= The Informer (Takagi novel) =

1965 novel by Akimitsu Takagi

The Informer (密告者, Mikkoku-sha) is a 1965 novel by Akimitsu Takagi. It was translated into English by Sadako Mizuguchi. Soho Crime published the English version, which was released in 1999. It was the third book by Takagi to be published in English.

Author Katy Munger wrote that the book "became a runaway bestseller and established Takagi as one of Japan's most popular writers."

==Plot==
Saburo Kirishima investigates murder cases in a series of books. In this book, Shigeo Segawa, who had accepted a job involving spying on companies, is the primary suspect in the murder of Shoichi Ogino, a former classmate of his.

The story is derived from a real-life event.

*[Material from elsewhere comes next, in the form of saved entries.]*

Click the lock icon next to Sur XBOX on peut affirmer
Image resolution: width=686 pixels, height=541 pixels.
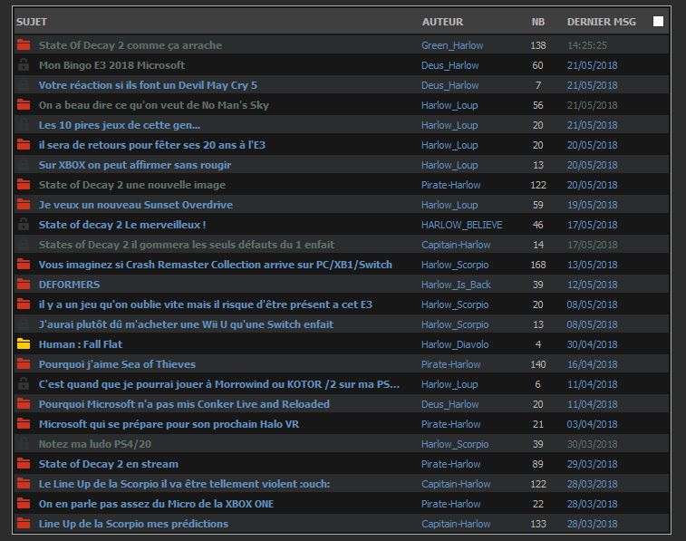(24, 165)
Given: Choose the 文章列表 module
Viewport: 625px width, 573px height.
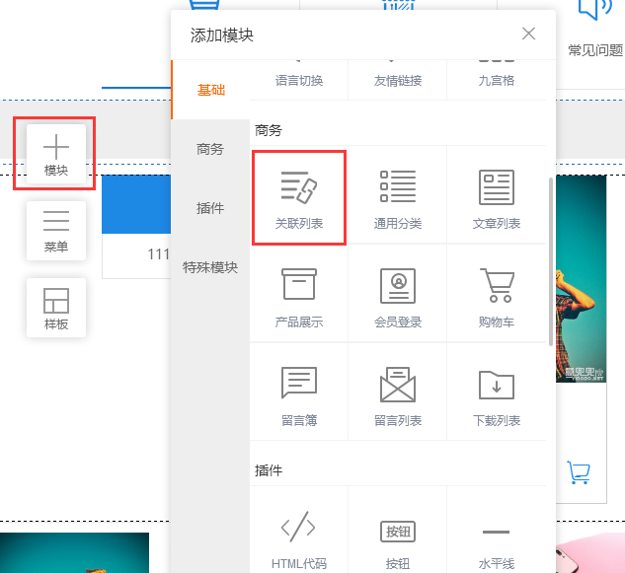Looking at the screenshot, I should point(497,195).
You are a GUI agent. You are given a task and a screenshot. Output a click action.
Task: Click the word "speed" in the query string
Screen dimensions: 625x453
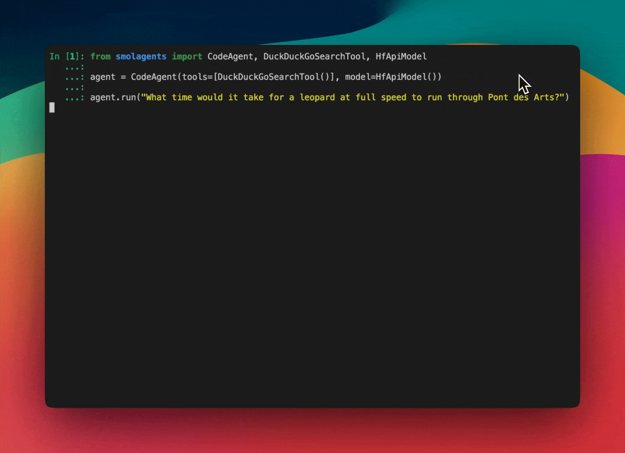pyautogui.click(x=393, y=98)
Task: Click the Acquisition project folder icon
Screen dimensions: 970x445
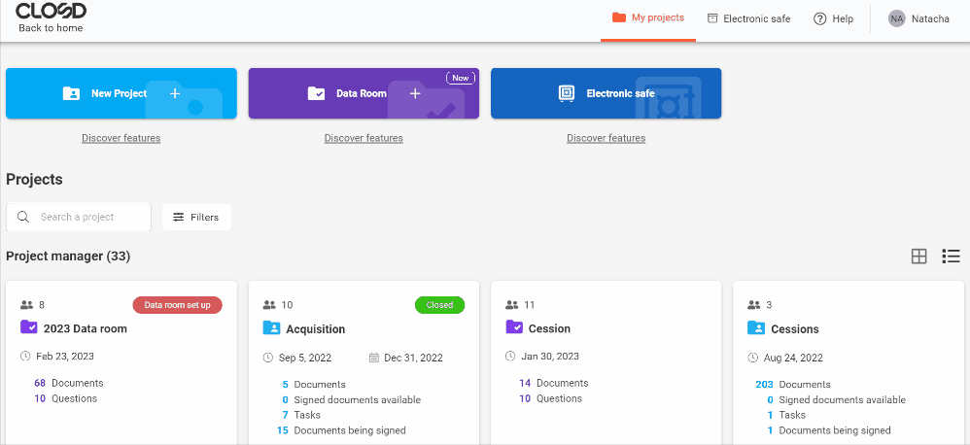Action: pos(271,328)
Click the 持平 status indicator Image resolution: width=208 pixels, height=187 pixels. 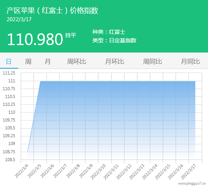tap(71, 35)
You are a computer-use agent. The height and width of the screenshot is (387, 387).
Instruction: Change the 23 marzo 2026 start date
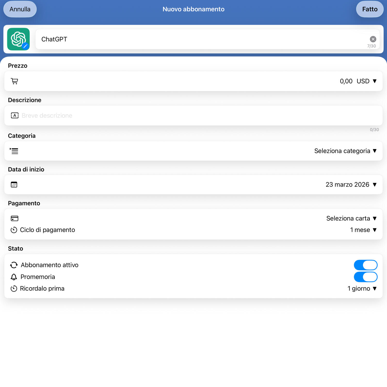351,185
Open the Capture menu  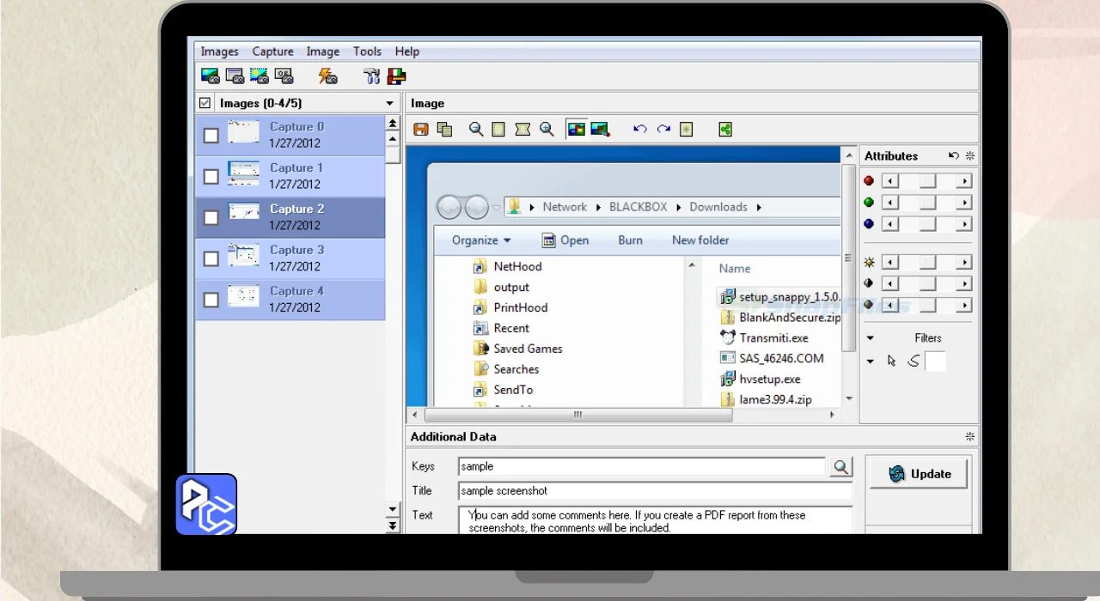[272, 52]
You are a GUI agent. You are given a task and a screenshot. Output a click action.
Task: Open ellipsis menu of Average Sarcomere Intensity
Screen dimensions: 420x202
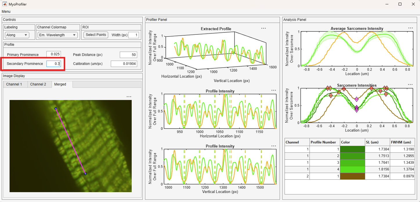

Chris Gay of The Wall Street Journal describes Segawa as "hapless".

==Writing style==
Munger described the writing style as "simple, linear and bare", and this is "particularly in translation".

==Reception==

Gay stated that it "was a bestseller when originally published in Japan."

Stephen Mansfield wrote that the novel reflected the cultural shift of the 1960s by "allowing his characters to fully engage in the newfound sexual freedoms."

Kirkus Reviews stated that the pre-murder portions have a "brilliantly brutal effect of a more polite David Mamet" while, in regards to the portion after the murder, the details of the crime said to occur hold more interest than the investigation process.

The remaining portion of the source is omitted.